Segment Start: MATERIAL SHOWN
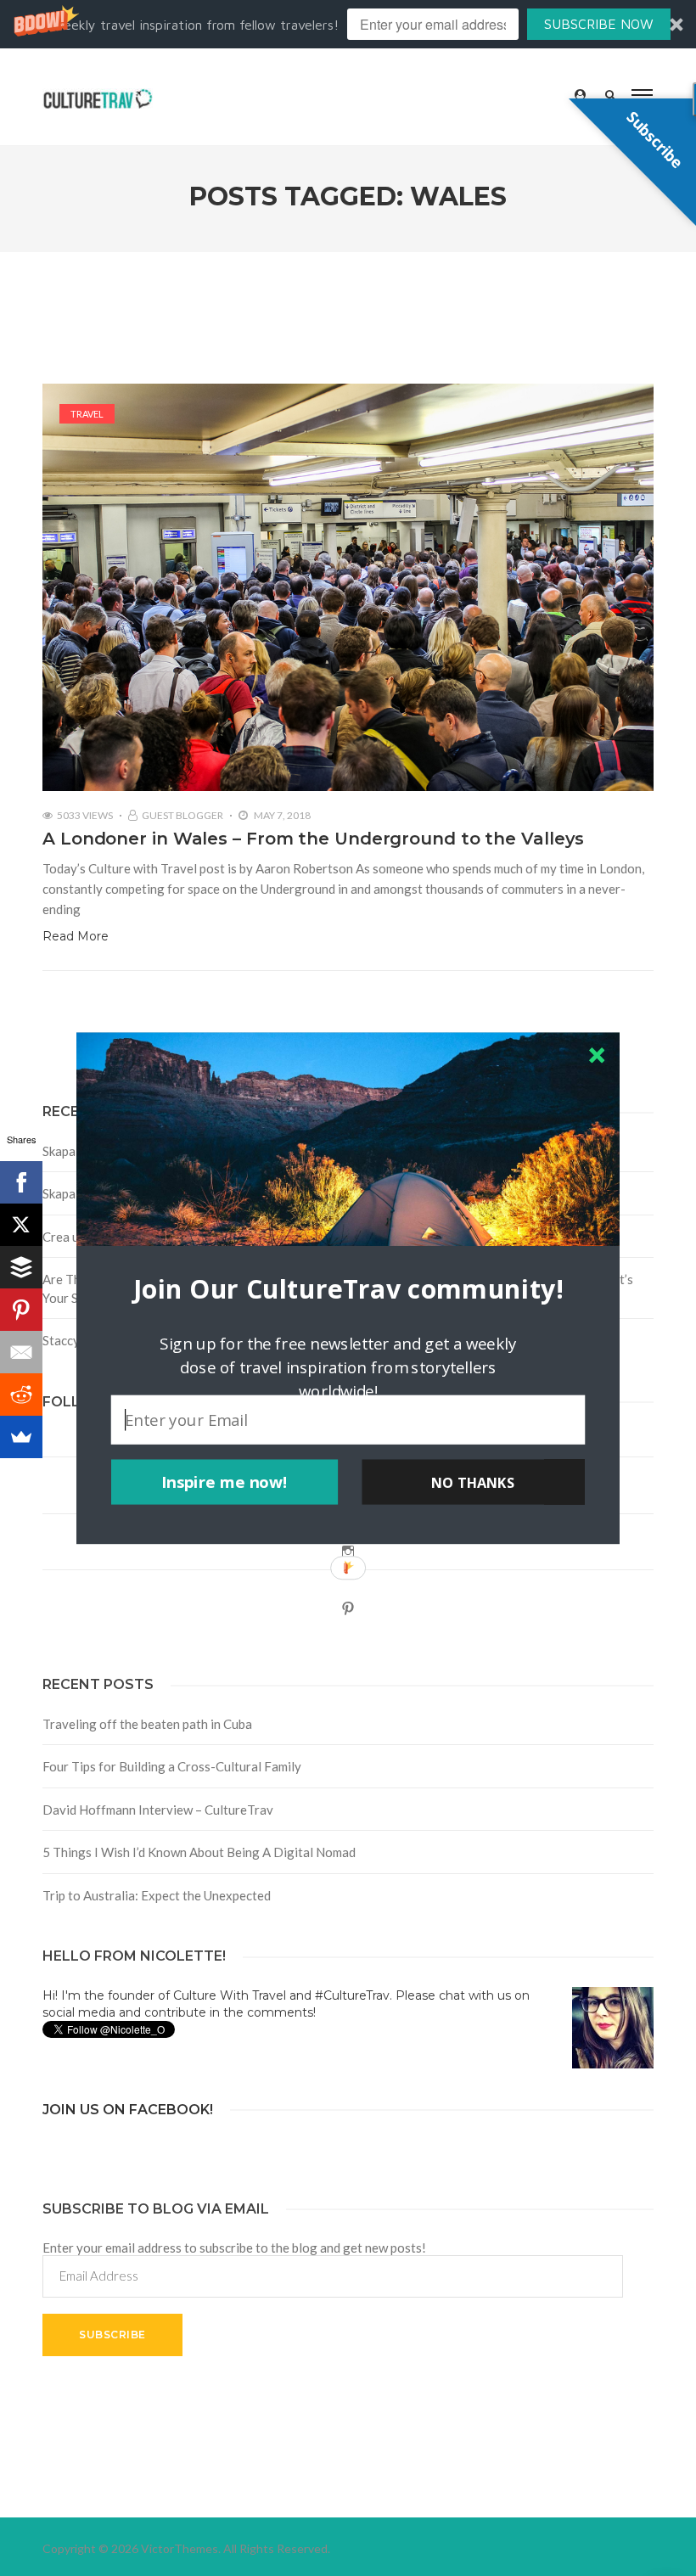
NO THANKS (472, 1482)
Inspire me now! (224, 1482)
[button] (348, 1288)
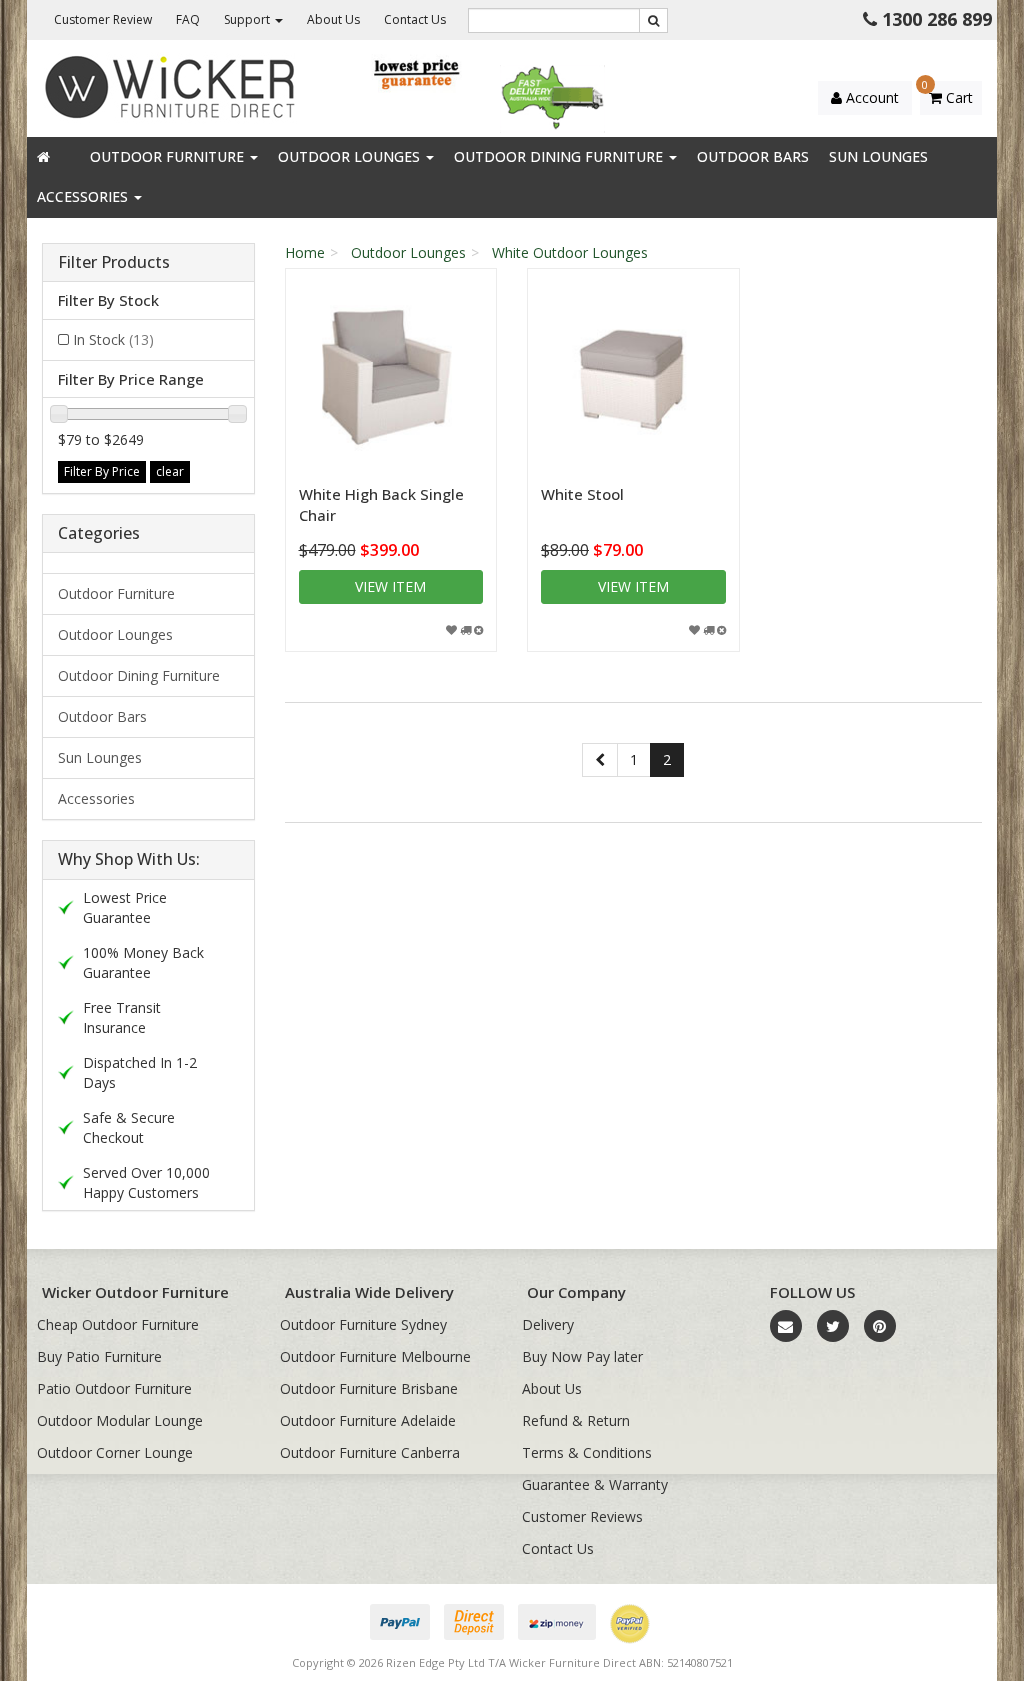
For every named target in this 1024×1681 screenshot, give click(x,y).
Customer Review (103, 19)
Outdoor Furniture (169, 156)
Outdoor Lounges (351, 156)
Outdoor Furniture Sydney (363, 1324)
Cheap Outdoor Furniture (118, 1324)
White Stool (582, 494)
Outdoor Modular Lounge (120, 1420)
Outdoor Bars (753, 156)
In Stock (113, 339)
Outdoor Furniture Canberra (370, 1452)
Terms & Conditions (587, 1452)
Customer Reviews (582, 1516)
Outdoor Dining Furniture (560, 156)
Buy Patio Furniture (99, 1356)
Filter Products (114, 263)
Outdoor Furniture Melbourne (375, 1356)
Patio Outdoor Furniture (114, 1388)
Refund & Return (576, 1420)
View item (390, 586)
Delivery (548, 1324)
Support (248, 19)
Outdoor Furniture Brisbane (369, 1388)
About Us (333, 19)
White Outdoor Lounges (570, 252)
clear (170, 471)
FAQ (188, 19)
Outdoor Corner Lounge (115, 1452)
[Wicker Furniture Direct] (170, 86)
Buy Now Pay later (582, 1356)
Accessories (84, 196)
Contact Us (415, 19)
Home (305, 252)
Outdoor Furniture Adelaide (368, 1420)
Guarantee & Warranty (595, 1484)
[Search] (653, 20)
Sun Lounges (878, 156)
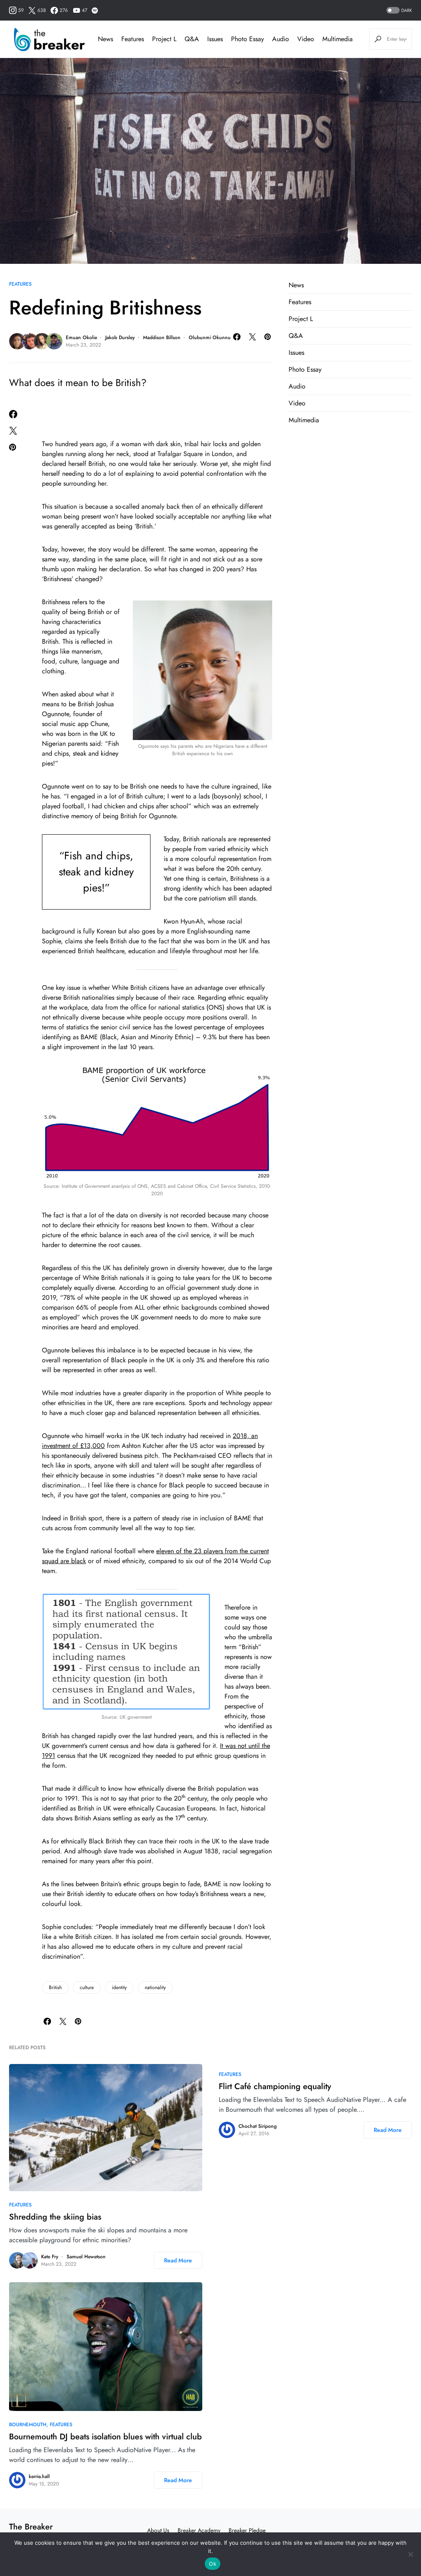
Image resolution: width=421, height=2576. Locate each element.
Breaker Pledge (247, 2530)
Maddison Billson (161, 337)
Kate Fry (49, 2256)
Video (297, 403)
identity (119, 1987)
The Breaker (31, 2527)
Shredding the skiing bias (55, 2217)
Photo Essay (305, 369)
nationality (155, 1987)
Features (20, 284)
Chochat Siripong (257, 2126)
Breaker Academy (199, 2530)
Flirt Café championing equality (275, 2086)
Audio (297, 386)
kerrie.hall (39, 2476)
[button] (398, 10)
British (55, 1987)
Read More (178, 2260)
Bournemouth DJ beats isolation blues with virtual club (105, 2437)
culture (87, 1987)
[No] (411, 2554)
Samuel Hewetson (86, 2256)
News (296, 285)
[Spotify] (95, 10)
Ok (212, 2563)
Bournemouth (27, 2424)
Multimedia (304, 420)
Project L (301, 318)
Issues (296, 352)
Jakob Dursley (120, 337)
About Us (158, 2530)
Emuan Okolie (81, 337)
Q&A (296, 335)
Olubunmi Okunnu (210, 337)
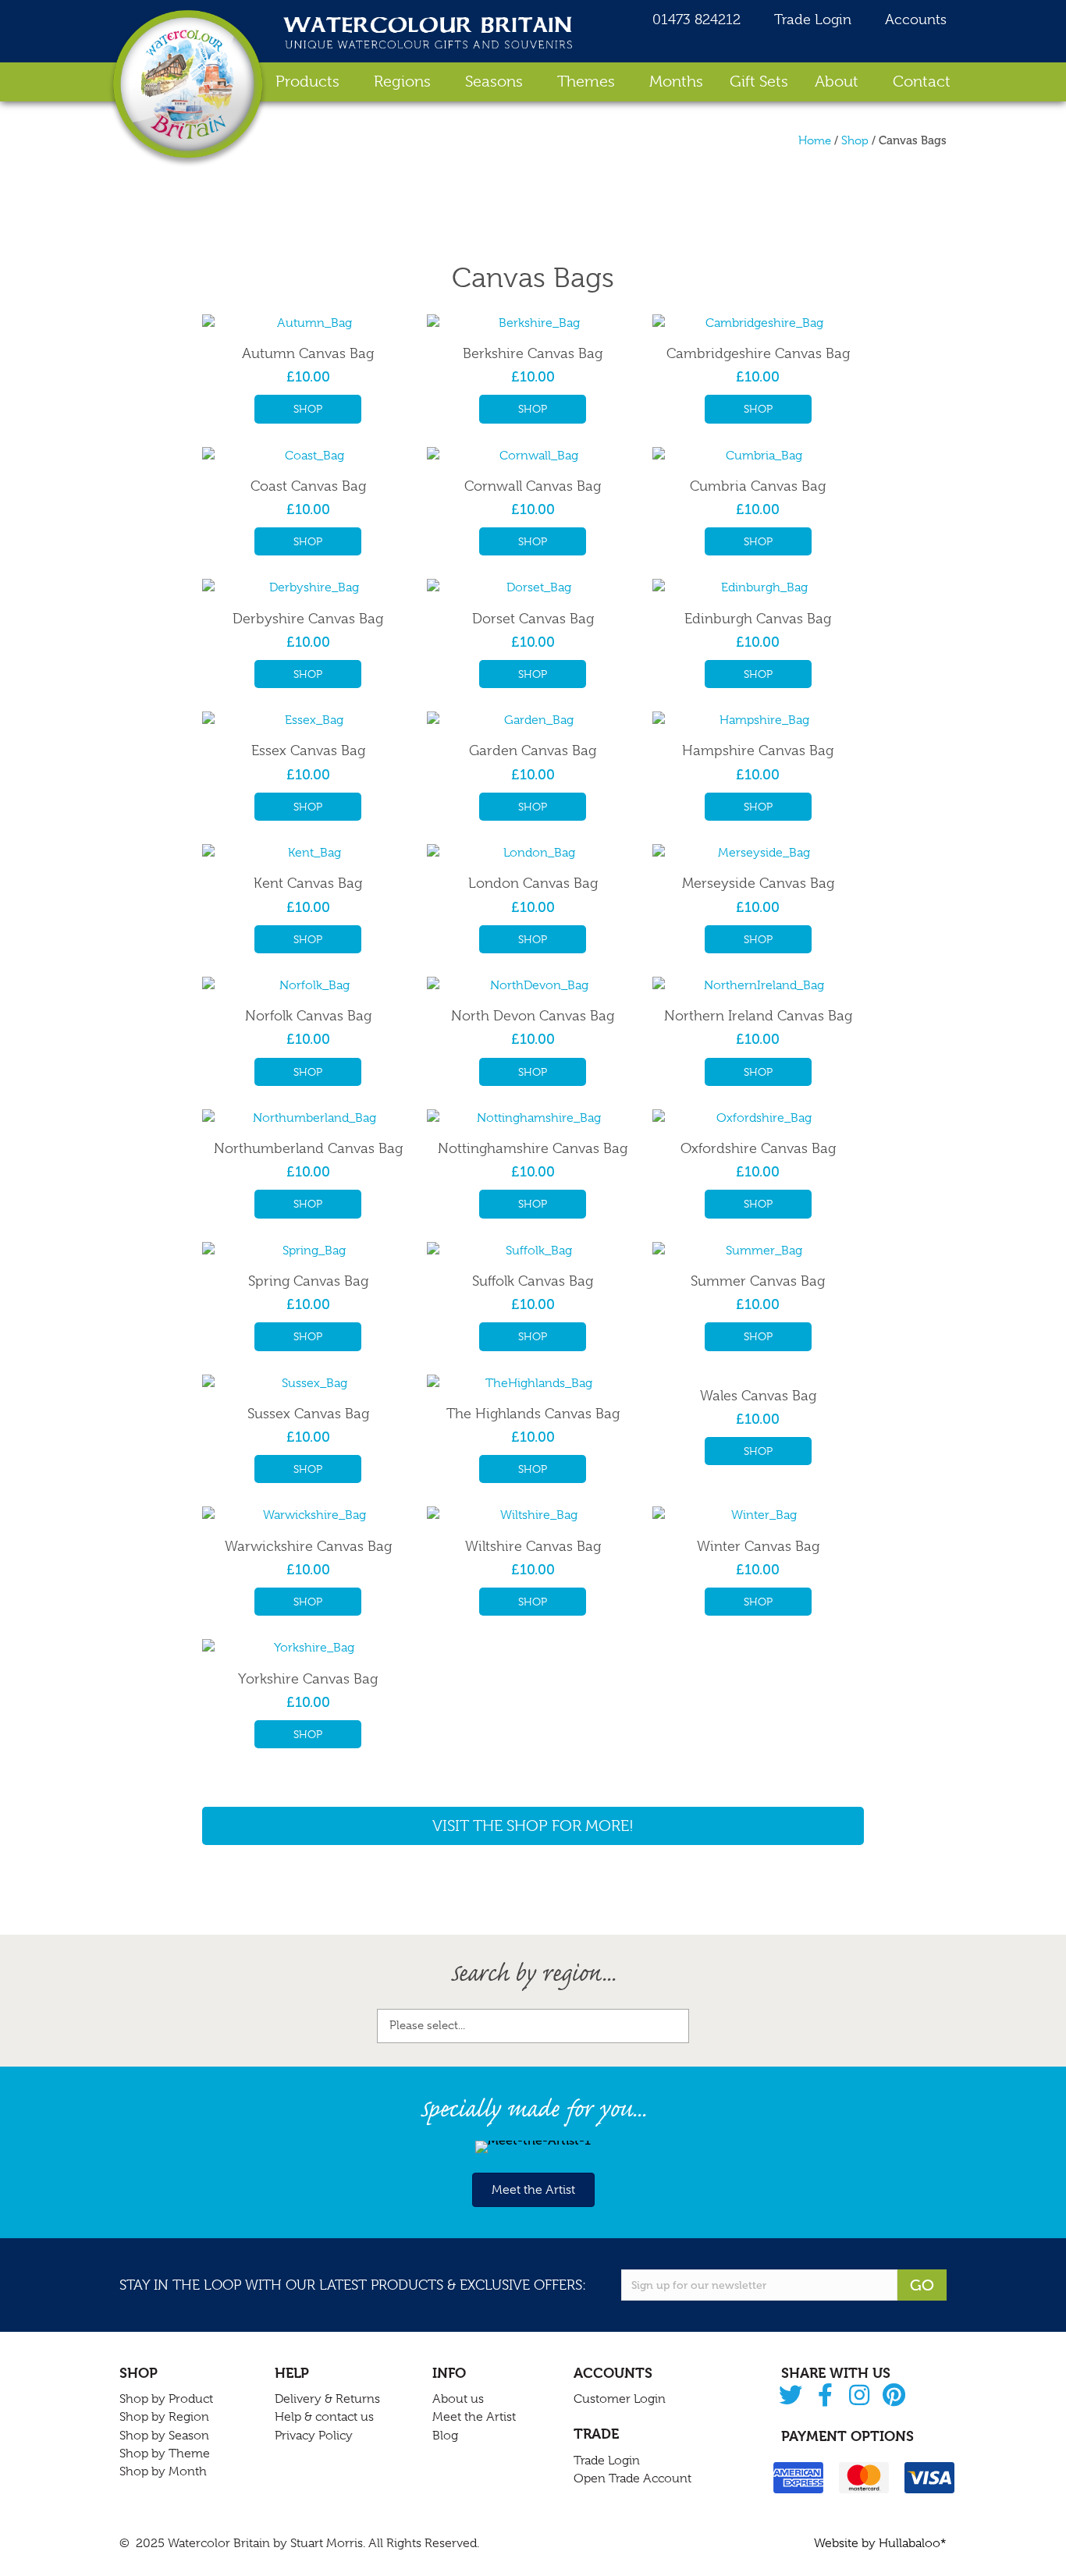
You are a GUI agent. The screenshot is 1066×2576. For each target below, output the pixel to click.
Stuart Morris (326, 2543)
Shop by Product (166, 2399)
Segment End: MATERIAL SHOWN
YOUR GOAL:
Return verbatim every line from the one holding "Breaker Pledge (247, 2530)" to the end of the records above. Do not copy the pictures.

SOLVED EXERCISE:
Breaker Pledge (247, 2530)
Maddison Billson (161, 337)
Kate Fry (49, 2256)
Video (297, 403)
identity (119, 1987)
The Breaker (31, 2527)
Shredding the skiing bias (55, 2217)
Photo Essay (305, 369)
nationality (155, 1987)
Features (20, 284)
Chochat Siripong (257, 2126)
Breaker Academy (199, 2530)
Flirt Café championing equality (275, 2086)
Audio (297, 386)
kerrie.hall (39, 2476)
[button] (398, 10)
British (55, 1987)
Read More (178, 2260)
Bournemouth DJ beats isolation blues with virtual club (105, 2437)
culture (87, 1987)
[No] (411, 2554)
Samuel Hewetson (86, 2256)
News (296, 285)
[Spotify] (95, 10)
Ok (212, 2563)
Bournemouth (27, 2424)
Multimedia (304, 420)
Project L (301, 318)
Issues (296, 352)
Jakob Dursley (120, 337)
About Us (158, 2530)
Emuan Okolie (81, 337)
Q&A (296, 335)
Olubunmi Okunnu (210, 337)
You are a GUI agent. The screenshot is 1066×2576. For each target below, output the pixel to click.
Stuart Morris (326, 2543)
Shop by Product (166, 2399)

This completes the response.